Premature Birth Clinical Trial
Official title:
S100B as a Marker of Brain Injury of Preterm Infants
The improvement of treatment of preterm neonates improved their survival, however there is
still significant portion of preterm infants (specifically very preterm infants) that
suffers from brain insults and as a result developmental deficits. The brain injury is a
consequence of hypoxic ischemic events, intracranial hemorrhages, as well as, infections and
metabolic crisis. The brain injury is a combination of abnormal myelination, axonal damage
and neuronal death. Although there is reduction in focal brain injury, diffuse brain injury
is still abundant. Several treatments has been suggested and tested in animal models to
prevent the brain insults including glutamate receptor blockers, allopurinol, xenon and
different types of stem cells. However, two main obstacles prevent the use of these
medication, first the uncertainty of their effect on the developing brain and second the
difficulty to time the brain insult.
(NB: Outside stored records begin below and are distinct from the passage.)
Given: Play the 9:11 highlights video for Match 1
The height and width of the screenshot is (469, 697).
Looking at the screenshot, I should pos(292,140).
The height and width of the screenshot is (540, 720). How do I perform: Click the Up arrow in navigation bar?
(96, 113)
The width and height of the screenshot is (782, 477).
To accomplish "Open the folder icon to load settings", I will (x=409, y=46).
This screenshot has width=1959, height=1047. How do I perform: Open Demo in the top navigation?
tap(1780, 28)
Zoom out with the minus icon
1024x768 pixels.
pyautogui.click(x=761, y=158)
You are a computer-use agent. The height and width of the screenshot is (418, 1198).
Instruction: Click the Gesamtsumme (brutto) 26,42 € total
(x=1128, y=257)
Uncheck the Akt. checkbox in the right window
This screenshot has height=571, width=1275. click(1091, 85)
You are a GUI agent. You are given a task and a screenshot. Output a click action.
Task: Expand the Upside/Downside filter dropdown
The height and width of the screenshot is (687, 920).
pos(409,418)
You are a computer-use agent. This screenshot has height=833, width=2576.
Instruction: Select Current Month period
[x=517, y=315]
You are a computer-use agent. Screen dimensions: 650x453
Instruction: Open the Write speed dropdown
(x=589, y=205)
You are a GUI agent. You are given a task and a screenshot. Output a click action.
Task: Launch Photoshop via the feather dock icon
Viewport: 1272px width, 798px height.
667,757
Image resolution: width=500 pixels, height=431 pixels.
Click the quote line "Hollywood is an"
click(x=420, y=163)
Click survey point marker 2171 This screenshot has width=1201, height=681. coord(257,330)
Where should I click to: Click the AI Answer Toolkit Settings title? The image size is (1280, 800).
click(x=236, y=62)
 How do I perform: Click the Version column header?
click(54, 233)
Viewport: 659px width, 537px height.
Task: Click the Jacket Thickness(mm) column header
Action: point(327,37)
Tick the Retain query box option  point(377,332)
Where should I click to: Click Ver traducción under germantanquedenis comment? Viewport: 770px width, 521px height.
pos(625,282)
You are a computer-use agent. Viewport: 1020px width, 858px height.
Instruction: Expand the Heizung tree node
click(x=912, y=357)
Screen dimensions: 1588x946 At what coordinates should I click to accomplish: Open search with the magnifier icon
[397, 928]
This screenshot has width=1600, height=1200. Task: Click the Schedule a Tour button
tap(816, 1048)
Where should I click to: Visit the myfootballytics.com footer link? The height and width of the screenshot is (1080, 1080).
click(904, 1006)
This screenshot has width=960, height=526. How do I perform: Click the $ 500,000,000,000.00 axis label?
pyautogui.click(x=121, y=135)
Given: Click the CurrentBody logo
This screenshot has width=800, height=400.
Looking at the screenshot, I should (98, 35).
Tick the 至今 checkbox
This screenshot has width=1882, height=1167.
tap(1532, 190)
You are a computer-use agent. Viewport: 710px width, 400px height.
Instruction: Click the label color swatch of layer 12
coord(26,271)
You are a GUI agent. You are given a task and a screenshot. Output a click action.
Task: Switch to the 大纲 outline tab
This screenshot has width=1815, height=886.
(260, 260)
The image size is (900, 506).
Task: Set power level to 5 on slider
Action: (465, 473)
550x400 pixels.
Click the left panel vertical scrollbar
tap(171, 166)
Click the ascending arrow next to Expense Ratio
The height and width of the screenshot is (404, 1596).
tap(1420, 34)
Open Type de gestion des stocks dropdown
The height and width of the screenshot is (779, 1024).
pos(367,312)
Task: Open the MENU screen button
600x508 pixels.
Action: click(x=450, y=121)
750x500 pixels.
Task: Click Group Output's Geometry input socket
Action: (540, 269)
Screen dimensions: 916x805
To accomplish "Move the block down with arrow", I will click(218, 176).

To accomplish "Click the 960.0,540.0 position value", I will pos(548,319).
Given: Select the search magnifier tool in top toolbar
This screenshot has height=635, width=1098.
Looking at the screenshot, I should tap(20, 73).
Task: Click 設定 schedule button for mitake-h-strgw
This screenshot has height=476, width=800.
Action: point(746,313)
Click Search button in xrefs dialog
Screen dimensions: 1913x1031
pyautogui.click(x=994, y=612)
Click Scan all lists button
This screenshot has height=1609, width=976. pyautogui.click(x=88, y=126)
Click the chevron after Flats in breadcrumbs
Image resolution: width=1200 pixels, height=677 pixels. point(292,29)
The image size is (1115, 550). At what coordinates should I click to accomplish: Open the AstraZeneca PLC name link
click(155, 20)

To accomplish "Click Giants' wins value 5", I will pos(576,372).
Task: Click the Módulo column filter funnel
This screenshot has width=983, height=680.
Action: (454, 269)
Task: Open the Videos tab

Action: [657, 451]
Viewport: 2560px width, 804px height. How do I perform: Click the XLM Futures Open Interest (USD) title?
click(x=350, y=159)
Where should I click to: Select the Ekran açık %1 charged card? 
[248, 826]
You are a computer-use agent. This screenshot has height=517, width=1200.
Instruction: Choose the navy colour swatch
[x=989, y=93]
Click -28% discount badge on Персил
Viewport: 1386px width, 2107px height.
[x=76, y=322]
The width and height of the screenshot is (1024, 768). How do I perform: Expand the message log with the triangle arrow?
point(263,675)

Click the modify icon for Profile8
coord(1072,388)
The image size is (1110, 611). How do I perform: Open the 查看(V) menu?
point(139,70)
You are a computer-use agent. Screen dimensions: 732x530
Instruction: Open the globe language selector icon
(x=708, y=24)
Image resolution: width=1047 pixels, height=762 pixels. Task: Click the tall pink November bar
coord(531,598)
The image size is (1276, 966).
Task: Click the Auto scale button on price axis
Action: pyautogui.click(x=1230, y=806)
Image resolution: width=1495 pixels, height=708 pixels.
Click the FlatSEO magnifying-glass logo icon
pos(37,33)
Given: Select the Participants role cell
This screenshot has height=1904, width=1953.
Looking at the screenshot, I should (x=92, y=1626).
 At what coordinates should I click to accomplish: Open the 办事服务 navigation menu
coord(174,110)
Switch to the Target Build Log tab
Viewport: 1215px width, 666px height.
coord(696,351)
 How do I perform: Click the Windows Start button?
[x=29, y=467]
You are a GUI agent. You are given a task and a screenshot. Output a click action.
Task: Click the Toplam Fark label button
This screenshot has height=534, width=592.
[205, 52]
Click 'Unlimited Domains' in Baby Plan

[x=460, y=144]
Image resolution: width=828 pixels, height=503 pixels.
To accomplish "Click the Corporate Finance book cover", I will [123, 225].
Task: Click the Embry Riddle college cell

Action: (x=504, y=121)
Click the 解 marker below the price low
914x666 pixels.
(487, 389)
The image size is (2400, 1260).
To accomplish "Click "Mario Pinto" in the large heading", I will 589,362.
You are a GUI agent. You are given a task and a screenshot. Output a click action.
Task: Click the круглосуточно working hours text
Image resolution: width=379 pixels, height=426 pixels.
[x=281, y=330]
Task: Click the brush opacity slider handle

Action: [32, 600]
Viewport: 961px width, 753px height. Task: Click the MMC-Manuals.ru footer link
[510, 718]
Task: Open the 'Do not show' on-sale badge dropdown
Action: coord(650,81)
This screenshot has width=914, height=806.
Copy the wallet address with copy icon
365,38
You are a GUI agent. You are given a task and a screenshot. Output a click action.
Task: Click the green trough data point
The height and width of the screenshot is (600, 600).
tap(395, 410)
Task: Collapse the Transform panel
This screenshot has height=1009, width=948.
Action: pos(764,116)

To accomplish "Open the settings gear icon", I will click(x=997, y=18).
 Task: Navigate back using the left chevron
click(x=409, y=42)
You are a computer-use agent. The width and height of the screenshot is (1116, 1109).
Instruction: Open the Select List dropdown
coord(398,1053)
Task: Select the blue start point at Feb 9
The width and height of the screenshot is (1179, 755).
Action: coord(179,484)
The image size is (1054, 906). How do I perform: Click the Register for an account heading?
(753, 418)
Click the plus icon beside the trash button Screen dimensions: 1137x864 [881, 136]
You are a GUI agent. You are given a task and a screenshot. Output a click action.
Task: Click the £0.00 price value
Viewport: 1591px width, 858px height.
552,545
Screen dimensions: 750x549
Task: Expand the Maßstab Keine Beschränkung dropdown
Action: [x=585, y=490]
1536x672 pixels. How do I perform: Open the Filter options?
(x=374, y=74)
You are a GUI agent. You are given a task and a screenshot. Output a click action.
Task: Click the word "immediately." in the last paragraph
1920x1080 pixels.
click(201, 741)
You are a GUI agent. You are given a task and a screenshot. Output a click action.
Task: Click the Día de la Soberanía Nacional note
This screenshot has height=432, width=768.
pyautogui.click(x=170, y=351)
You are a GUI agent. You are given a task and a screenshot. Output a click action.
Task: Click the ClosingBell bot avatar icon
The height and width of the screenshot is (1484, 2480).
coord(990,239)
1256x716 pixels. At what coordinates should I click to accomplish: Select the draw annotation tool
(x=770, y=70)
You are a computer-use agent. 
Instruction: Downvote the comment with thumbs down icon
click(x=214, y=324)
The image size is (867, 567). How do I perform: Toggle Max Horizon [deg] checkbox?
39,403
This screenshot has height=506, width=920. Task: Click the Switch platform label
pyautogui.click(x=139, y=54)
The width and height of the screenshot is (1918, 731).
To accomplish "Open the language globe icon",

Unlike neonatal asphyxia, when the delivery time and
clinical signs are used to time and grade the brain injury, in preterm infants there is no
real time tool to indicate severity and timing of brain injury. The disability point out a
beneficial therapeutic window is a major obstacle in the acute treatment of brain injury in
preterm infants. The aim of this study is to try and delineate such therapeutic window by
using brain injury biomarkers.
S100b and GFAP are well recognized biomarkers of brain injury in adults, children and
infants. Serial measurements of S100b in saliva (every 2 days) and GFAP in serum (weekly)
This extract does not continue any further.